Ganz Schweden blickte heute auf Staatsanwalt Krister Petersson. Er hatte angekündigt, den Namen des Mörders von Ministerpräsident Olof Palme zu nennen, der 1986 nach einem Kinobesuch in Stockholm erschossen worden war. Die heutige Auflösung war nicht wirklich überraschend; der Kriminalfall wird nun endgültig zu den Akten gelegt, obwohl der mögliche Hintergrund dieses politischen Mordes noch weitgehend ungeklärt ist.

    Ohne Umschweife kam Krister Petersson heute Vormittag zur Sache. Stig Engström, der als „Skandia-Mann“ landesweite Berühmtheit erlangte, soll vor 34 Jahren Olof Palme erschossen haben. Schon vor Jahren präsentierte das schwedische Magazins Filter Rechercheergebnisse, die darauf hindeuteten, dass Petersson der Täter war, da er wohl Zugang zur mutmaßlichen Tatwaffe hatte und geübter Schütze war.

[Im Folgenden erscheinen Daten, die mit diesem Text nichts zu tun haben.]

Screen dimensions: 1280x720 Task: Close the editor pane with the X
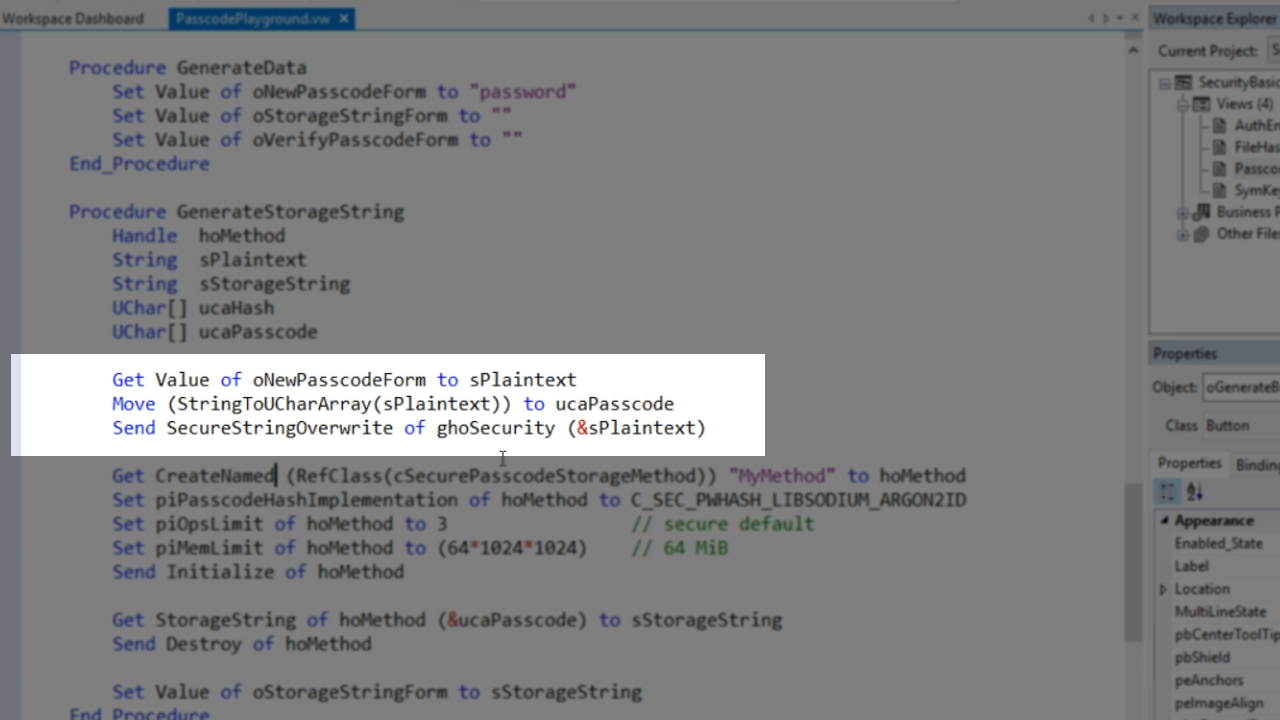click(1135, 18)
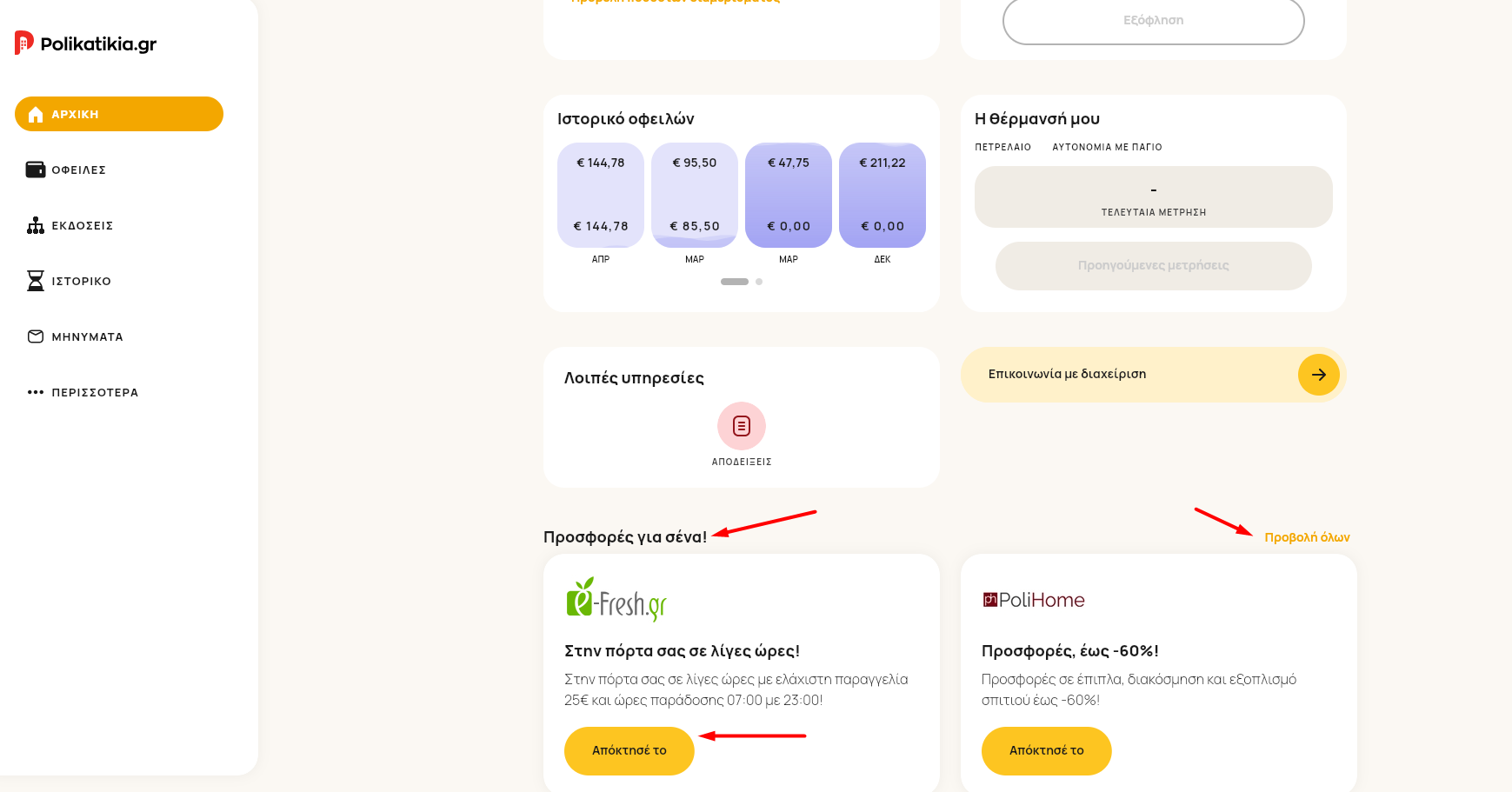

    COMPACT berichtete früh über den „Skandia-Mann“

    Engström hatte sich schon kurz nach den Schüssen am Tatort befunden, weil er nach eigenen Angaben Überstunden in einem nahe gelegenen Bürogebäude des Versicherungskonzerns Skandia geleistet und dieses dann angeblich genau zu dem Zeitpunkt verlassen hatte, an dem die Schüsse fielen. Da Engström Erste Hilfe leistete und Palme in Seitenlage brachte, war er ein begehrter Gesprächspartner in den Talk-Shows.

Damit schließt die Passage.